Astaxanthin gives our sea kelp coral its color. Astaxanthin is similar to some pigments that give coral exoskeletons their color. This is not just a similarity in color but also in chemistry. Most corals obtain the majority of their energy and nutrients from photosynthetic unicellular algae, called zooxanthellae, that live within the coral’s tissue, and these algae also produce pigments that protect the coral from the sun.  Because of its particular molecular structure, astaxanthin serves as an extremely powerful antioxidant. It has a very effective quenching effect against singlet oxygen, a powerful scavenging ability for lipid and free radicals, and effectively breaks peroxide chain reactions. Carotenoids are effective at low oxygen concentrations, complementing the activity of vitamin E which is effective at higher oxygen concentrations. Astaxanthin has also been shown to enhance and modulate the immune system. The antioxidant and immunomodulating activities, in combination or separately, may reduce the acute inflammation reaction in the skin, and tissue just beneath the skin, that follows excessive exposure to UV radiation.

Superoxide Dismutase (SOD) with Catalase – In our cells, we have our own SODs, but we can protect our skin by supplementing them with topically applied SOD. The size of the SOD used in skin care varies between 10,000 and 30,000 molecular weight, which is relatively small for an enzyme but large enough to be excluded from live cells. The fact that SOD is unlikely to enter live cells is not a problem. Lipid peroxidation occurs everywhere in the skin, not just in the live cells. The role of SOD is to eliminate the free radicals resulting from lipid peroxidation and to prevent the chain reactions that would eventually reach deeply into the skin, and topical application of SOD will certainly help to achieve this aim.

Thioredoxin – Thioredoxins are proteins that act as antioxidants by facilitating the reduction of other proteins by cysteine thiol-disulfide exchange. Thioredoxins are found in nearly all known organisms and are essential for life in mammals.This is an enzyme I became familiar with in my days as a plant biochemist, long before Wikipedia (or the internet, for that matter) was invented. Thioredoxin is “everywhere,” including the regulation of the most abundant protein on earth, Rubisco (the enzyme that “fixes” carbon dioxide making life possible for every plant and animal, including us). Thioredoxin will make sure that the chain of events keeping proteins in their “right” reduction state is kept well oiled. Or, in other words, thioredoxin will facilitate the reduction of your skin proteins by cysteine (in a disulfide bond|thiol-disulfide exchange). The Trx (thioredoxin) and Grx (glutaredoxin) systems control cellular redox potential, keeping a reducing thiol-rich intracellular state, which no generation of reactive oxygen species signals through thiol redox control mechanisms.

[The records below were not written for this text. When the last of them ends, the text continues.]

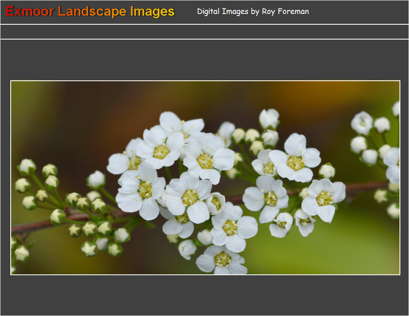This screenshot has height=316, width=409.
Task: Click the bottom-most white flower in the photo
Action: (x=222, y=260)
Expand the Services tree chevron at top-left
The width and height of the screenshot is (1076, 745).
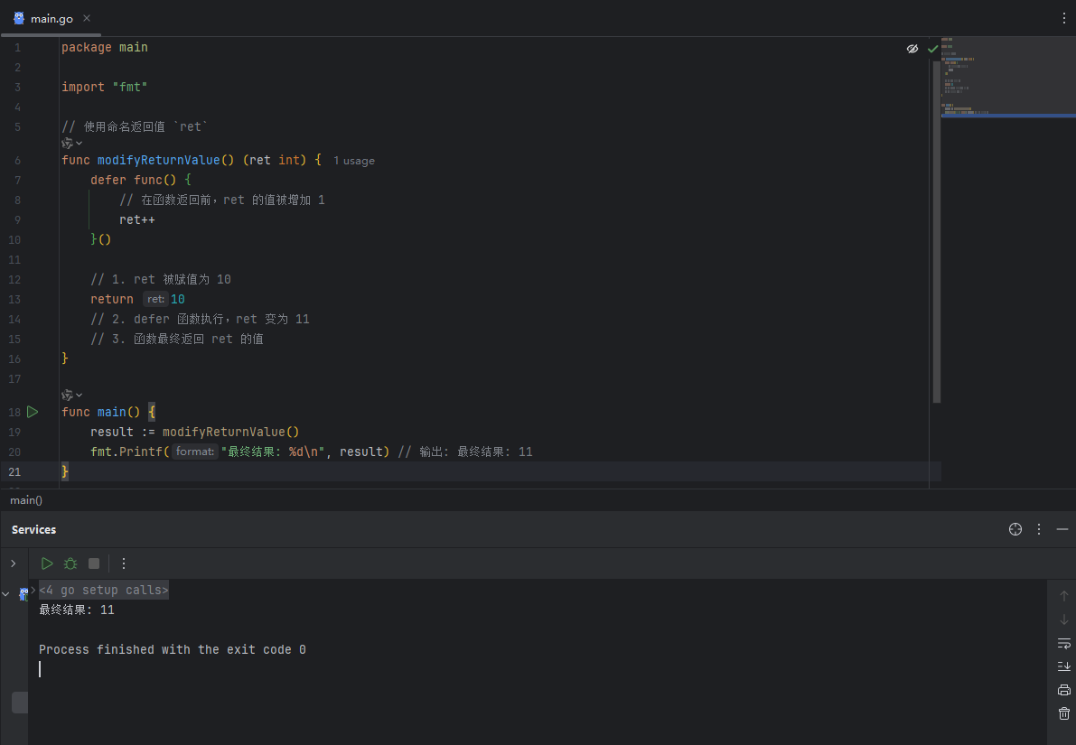pos(13,563)
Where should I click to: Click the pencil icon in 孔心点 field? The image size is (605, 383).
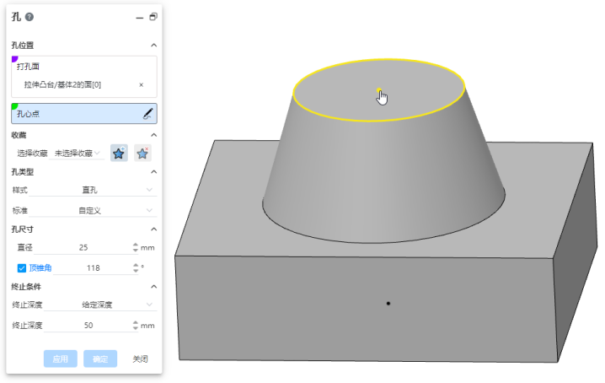tap(147, 113)
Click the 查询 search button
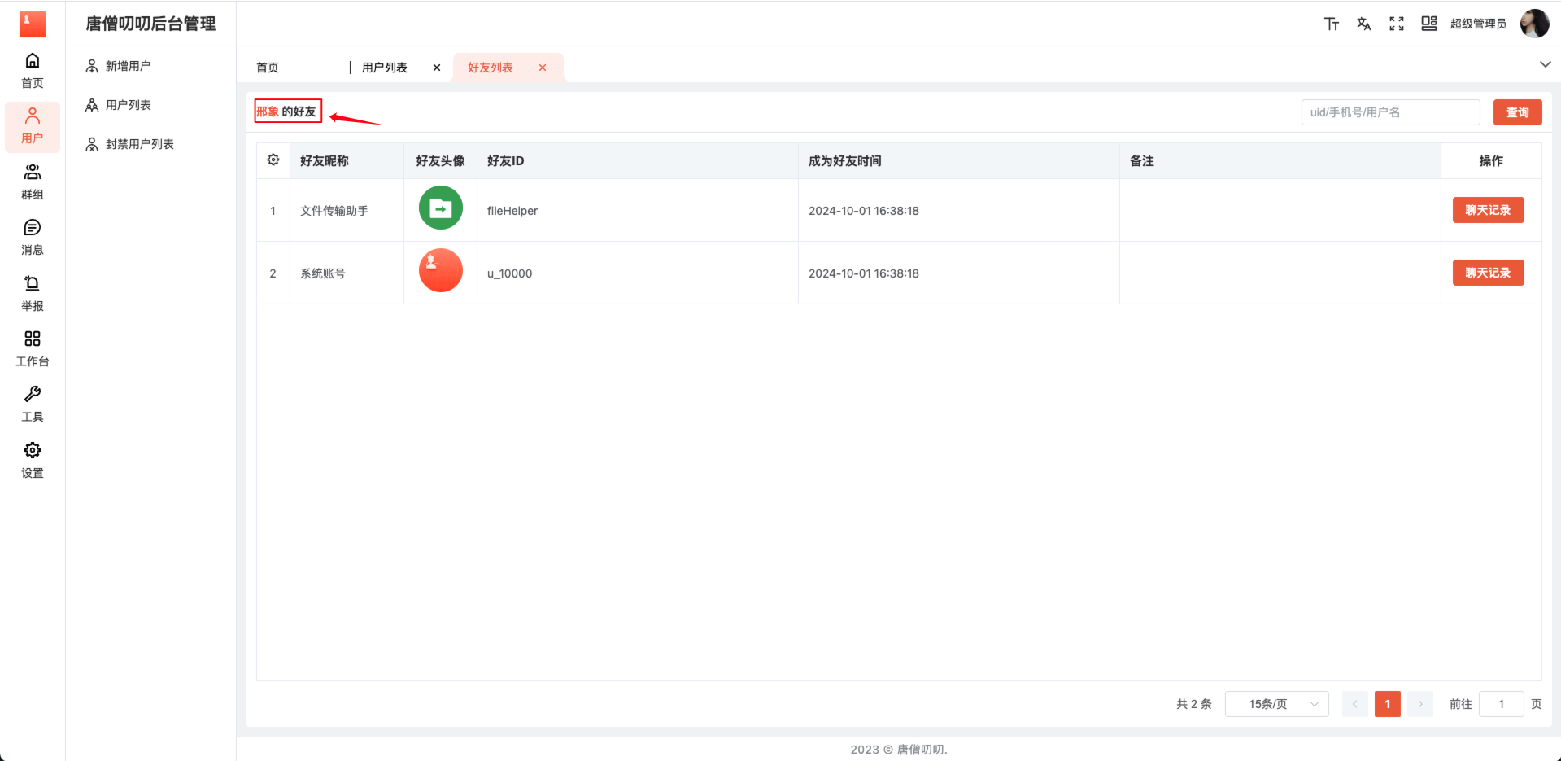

Glutathione and Glutaredoxin – Glutaredoxins (GRX) are small redox enzymes of approximately one hundred amino-acid residues which use glutathione as a cofactor. Glutaredoxins are oxidized by substrates and reduced non-enzymatically by glutathione. In contrast to Thioredoxins, which are reduced by Thioredoxin reductase, no oxidoreductase exists that specifically reduces Glutaredoxins. Instead, Glutaredoxins are reduced by the oxidation of glutathione and reduced glutathione is then regenerated by glutathione reductase. Together these components form the glutathione system. Glutaredoxins function as electron carriers in the glutathione-dependent synthesis of deoxyribonucleotides by the enzyme ribonucleotide reductase. Moreover, Glutaredoxins act in antioxidant defense by reducing dehydroascorbate, peroxiredoxins, and Methione Sulfoxide Reductase (also supplied by Skin Actives). Beside their function in antioxidant defense, bacterial and plant GRX were shown to bind iron-sulfur clusters and to deliver the cluster to enzymes on demand.
L-Glutathione (gamma-L-Glutamyl-L-cysteinyl-glycine) is a tripeptide composed of the amino acids L-glutamine, L-cysteine, and glycine. Glutathione is part of the antioxidant defense system of the cell, together with superoxide dismutase, catalase, alpha-D-tocopherol (vitamin E), ascorbic acid (vitamin C), and others. Glutathione is crucial to cell life, and impairment of the glutathione system results in damage to the cell membrane and cell death.